A n'en point douter, il y a ici pour Cronenberg un véritable sujet en or (il a longtemps voulu devenir chirurgien). Le cinéaste s’en est emparé avec ce talent exceptionnel et singulier qui le caractérise. Et qu’il semble avoir quelque peu perdu ces dernières années, hélas.

En fait, Cronenberg passe avec « Faux-Semblants » un nouveau cap de sa vie artistique. Il est en perpétuelle recherche. Cronenberg a déjà signé quelques grands classiques du fantastique et de l’épouvante comme « Frissons », « Rage », « Chromosome 3 », le génial car visionnaire « Vidéodrome » et « La Mouche », évidemment. Mais on regardait Cronenberg encore un peu de haut. Comme beaucoup de cinéastes de genre. Ce qui est d’une bêtise confondante.

En 1988, il est peut-être temps pour Cronenberg d’aborder l’horreur de façon moins graphique (ce fut déjà le cas, cela dit avec un film comme « Dead Zone », adaptation somptueuse d’un best-seller de Stephen King), de frayer avec d’autres formes de terreurs. Peut-être aussi pour trouver une certaine légitimité comme « auteur ».
__________________________________________________
-- CONSIGNE --
Poursuivez l'extrait consacré à « Faux-Semblants » de Cronenberg à partir de sa dernière phrase. Le matériel qui vient ensuite n'a aucun lien avec l'extrait.

-- DONNÉES FOURNIES --
__________________________________________________
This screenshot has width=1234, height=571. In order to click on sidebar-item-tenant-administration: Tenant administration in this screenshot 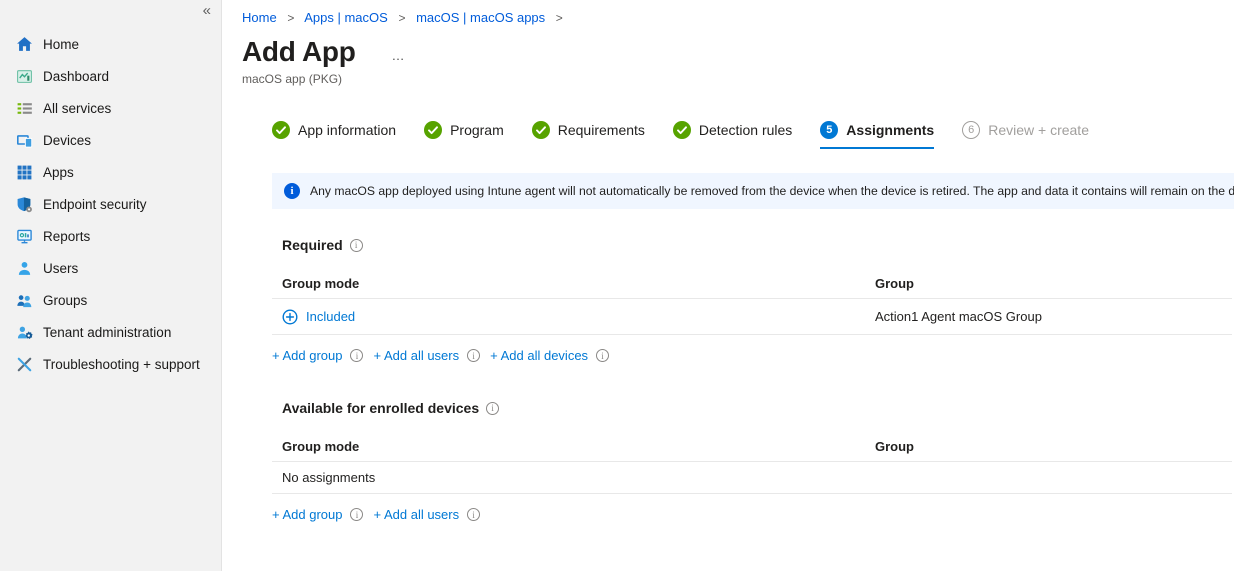, I will do `click(110, 332)`.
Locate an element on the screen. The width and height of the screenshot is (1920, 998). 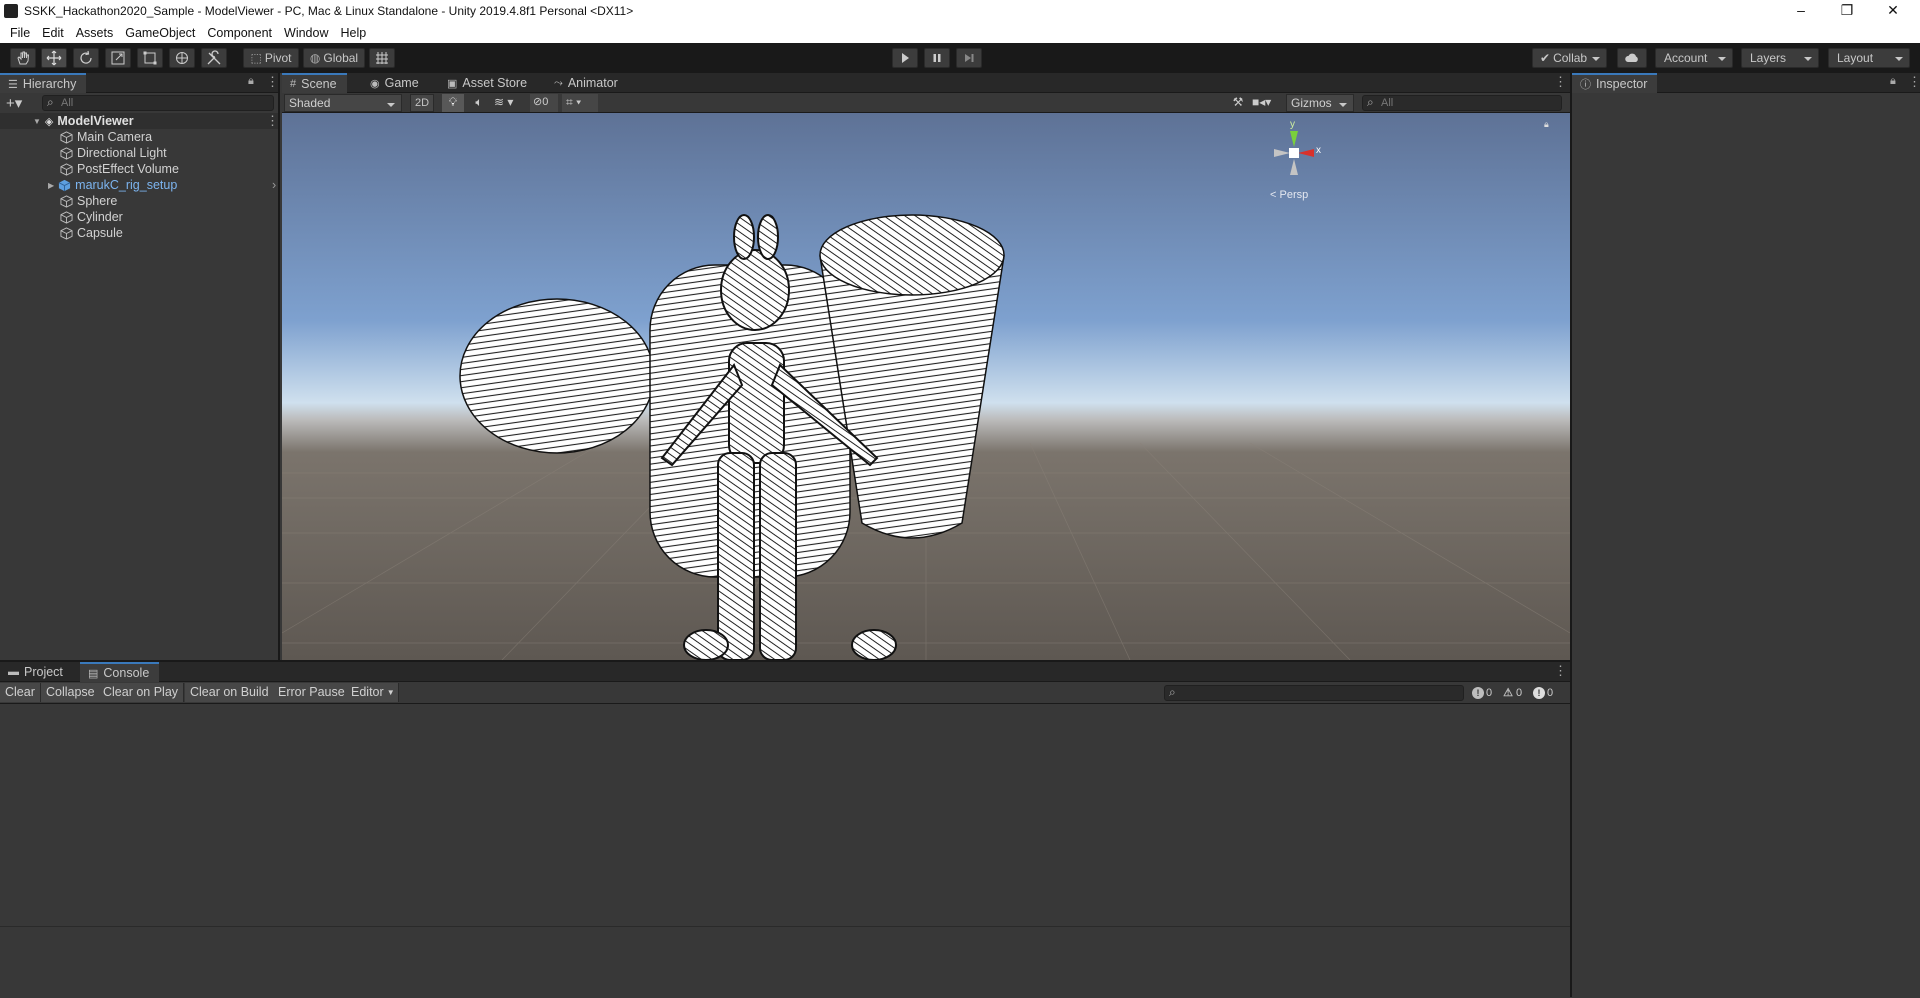
expand-arrow-icon: ▼ is located at coordinates (37, 122).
__________________________________________________
-- RÉSULTAT ATTENDU --
En fait, quant on se projette le film aujourd’hui, on est frappé de voir à quel point Cronenberg ne renie absolument pas le cinéma de ses premières années. On y retrouve les mêmes obsessions pour la nouvelle chair, les corps, les bizarreries physiques (Claire Niveau est dotée de trois utérus) et mentales, …

En abordant le thème de la gémellité, il pousse même un peu plus loin l’épouvante. Car son film s’inscrit davantage dans une réalité du quotidien. Plus banale, dirons-nous. Sans pour autant oublier de nous offrir quelques belles séquences baroques. En quelque sorte, avec « Faux-Semblants », Cronenberg signe, à sa façon, un opéra de la terreur qui n’a rien à envier aux plus grands films de Dario Argento.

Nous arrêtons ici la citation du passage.